> Written request 1
Extract the passage from the satirical jobs article starting at "FROM THE ACTION" and ending at "risky abortion procedures.".

> Excerpt to read

Have You Ever Considered Working Online Instead of Eating Cat Food in Your Trailer Home All Day?
FROM THE ACTION JOBS REPORT NEWS DESK
Well, area woman Mary Jo Stanton never had until randomly mashing her sweaty, ham fists into the keyboard of her brother-in-law Ray’s computer and ordering a course called Paulie Pumpkins’ Golden Streams of Unlimited Income. Before she knew it, Mary Jo had discovered a way to supplement her monthly welfare check and to keep her entire family flush in NASCAR commemorative plates and risky abortion procedures.
“After discovering the Pumpkins’ system, I suck black dick because I WANT to, not because I HAVE to.”
After hearing Mary Jo loudly and severely discipline her cats, we here at the Action Jobs Report News Desk decided to feature her story in our totally legitimate weekly consumer report. During our citizens’ band radio interview, she told me her amazing story. “I actually make about $3,000-$4,000 a month working online. Added to my welfare check, it’s enough to comfortably replace the income I used to earn as docent at the Creationist Museum, especially since I only work 1-2 seconds a month from home.”
Working online has been a financial windfall for Mary Jo, who has spent nearly the last two decades making zero effort to find a job. “True, I was fired back in ’91 after getting caught blowing black guys in the Creationist Museum planetarium. But it seems to me that my Jesus-burner, asshole boss Glenn should have been more concerned with where that daughter-fucker Adam found his extra wives than with the contre-tierce parry-party raging in my mouth behind the ’God’s Cavefish Design’ exhibit in the Palm Sunday plaza.”
One of the many fat checks received by Mary Jo shortly prior to being soaked in cat urine and cashed for a 45% service fee at a Hindu-operated convenience store.
“Jeff Gordon’s gay. That Yankee faggot can keep his fancy dinner plates!”

Entries for locating text and elements:
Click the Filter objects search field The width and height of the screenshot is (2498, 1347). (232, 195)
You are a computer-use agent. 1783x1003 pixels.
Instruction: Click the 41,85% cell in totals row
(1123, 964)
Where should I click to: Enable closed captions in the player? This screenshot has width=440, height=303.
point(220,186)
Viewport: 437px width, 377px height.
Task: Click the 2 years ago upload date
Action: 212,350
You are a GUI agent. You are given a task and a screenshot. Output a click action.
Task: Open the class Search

> Written request 2
Copy the records exactly, starting at the line that contains "You are a computer-use" and ending at the last line of the records.

> Exercise response 1
FROM THE ACTION JOBS REPORT NEWS DESK
Well, area woman Mary Jo Stanton never had until randomly mashing her sweaty, ham fists into the keyboard of her brother-in-law Ray’s computer and ordering a course called Paulie Pumpkins’ Golden Streams of Unlimited Income. Before she knew it, Mary Jo had discovered a way to supplement her monthly welfare check and to keep her entire family flush in NASCAR commemorative plates and risky abortion procedures.

> Exercise response 2
You are a computer-use agent. 1783x1003 pixels.
Instruction: Click the 41,85% cell in totals row
(1123, 964)
Where should I click to: Enable closed captions in the player? This screenshot has width=440, height=303.
point(220,186)
Viewport: 437px width, 377px height.
Task: Click the 2 years ago upload date
Action: 212,350
You are a GUI agent. You are given a task and a screenshot. Output a click action.
Task: Open the class Search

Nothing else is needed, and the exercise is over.